Costa Rica - Agriculture
About 9.9% (505,000 hectares/1,248,000 acres) of the total land area is used for crop production. Nearly half of all farms average less than 10 hectares (25 acres) in size. Over 327,000 persons, or about 20% of the economically active population, were engaged in farming in 1998.
Corn and sugar crops are usually sufficient to meet domestic needs, but beans and rice must be imported from time to time. Agriculture accounted for about 9% of the GDP in 2001. The principal cash crops are coffee, bananas, cocoa, and sugar. Coffee and bananas together accounted for 31% of exports in 2001, with values of $163.4 million and $501.1 million, respectively.
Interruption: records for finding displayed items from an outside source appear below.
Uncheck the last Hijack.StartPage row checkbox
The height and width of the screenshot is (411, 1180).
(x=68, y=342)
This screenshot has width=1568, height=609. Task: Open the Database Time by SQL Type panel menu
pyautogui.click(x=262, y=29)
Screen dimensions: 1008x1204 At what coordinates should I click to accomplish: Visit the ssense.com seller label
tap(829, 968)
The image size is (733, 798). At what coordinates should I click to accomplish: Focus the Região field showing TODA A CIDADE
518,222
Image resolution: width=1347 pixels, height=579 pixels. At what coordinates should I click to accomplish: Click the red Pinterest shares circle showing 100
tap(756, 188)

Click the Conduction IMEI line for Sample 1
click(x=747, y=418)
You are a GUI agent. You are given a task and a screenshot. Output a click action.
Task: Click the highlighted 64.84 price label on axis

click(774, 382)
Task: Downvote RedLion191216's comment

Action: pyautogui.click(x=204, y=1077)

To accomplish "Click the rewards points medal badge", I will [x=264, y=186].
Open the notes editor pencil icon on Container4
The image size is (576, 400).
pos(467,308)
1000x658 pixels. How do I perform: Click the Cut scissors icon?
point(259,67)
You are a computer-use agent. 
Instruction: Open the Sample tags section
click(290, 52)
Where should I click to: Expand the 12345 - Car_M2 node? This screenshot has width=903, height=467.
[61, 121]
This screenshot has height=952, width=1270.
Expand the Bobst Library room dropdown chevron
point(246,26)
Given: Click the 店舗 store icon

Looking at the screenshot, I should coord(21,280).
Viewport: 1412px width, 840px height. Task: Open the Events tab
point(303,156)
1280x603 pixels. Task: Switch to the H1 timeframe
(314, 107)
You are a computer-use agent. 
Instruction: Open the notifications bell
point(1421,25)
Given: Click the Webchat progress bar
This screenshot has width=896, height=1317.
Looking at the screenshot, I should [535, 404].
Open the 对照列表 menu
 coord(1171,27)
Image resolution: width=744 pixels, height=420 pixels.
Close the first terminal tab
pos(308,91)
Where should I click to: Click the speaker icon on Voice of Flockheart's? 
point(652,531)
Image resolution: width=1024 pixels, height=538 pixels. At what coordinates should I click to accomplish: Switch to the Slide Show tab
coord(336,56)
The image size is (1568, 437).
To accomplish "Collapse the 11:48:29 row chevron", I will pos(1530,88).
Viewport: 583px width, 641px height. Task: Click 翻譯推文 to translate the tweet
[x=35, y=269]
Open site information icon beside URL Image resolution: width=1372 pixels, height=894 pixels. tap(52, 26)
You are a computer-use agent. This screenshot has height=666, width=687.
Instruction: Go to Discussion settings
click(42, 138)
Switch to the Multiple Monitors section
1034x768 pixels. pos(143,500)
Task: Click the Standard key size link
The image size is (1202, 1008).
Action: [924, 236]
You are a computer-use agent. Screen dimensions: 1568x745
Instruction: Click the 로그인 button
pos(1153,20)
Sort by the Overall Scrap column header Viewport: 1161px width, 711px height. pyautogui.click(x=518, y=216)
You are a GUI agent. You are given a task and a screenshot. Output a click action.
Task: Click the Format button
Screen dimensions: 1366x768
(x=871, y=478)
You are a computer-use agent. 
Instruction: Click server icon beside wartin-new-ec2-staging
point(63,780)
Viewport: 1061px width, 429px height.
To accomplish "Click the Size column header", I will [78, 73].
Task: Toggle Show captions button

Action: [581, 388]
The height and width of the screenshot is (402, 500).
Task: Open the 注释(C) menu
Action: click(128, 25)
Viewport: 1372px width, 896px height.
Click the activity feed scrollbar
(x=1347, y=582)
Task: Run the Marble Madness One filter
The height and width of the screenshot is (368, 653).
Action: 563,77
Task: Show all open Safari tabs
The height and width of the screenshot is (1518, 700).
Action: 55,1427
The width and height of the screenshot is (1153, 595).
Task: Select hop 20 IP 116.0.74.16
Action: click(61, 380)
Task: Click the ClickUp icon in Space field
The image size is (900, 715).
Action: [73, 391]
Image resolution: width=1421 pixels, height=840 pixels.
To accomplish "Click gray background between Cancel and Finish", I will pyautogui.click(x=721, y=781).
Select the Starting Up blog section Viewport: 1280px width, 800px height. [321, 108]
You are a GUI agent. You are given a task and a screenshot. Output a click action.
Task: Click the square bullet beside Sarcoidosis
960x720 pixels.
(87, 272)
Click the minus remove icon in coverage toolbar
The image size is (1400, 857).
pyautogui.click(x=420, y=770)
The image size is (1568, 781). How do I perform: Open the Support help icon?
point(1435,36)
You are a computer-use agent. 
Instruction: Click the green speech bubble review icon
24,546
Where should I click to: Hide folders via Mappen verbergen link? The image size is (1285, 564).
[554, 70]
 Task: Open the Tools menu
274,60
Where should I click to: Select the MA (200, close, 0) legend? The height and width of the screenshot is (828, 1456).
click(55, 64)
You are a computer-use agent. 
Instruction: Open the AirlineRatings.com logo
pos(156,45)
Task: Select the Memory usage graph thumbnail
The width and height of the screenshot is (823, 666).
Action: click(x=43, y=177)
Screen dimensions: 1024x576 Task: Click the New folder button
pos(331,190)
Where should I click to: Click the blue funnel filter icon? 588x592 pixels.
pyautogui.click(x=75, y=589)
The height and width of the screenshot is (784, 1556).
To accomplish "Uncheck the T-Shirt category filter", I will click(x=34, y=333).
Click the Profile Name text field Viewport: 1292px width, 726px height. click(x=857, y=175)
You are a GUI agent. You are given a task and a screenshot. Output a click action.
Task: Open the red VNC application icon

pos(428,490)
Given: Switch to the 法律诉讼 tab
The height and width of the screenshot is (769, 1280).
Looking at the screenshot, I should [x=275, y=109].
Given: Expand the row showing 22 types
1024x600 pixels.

Over 85% of coffee properties belong to Costa Ricans. The banana industry has been producing more than one million tons of bananas annually since the 1970s. The principal marketer of Costa Rica's bananas is Standard Fruit Co. Corn, rice, potatoes, beans, sisal, cotton, citrus fruits, pita (used to make hats, baskets, and mats), yucca, vegetables, pineapples and other fruits, tobacco, abaca (hemp), and vegetable oils (especially African and coconut palms) are produced primarily for domestic consumption. Estimated crop production in 1999 (in tons) was sugar (raw), 375,000; bananas, 2,101,000; rice, 262,000; coffee, 147,000; corn, 30,000; dry beans, 17,000; and cocoa, 4,000. In 1999, agricultural output was 26% higher than the annual average during 1989–91.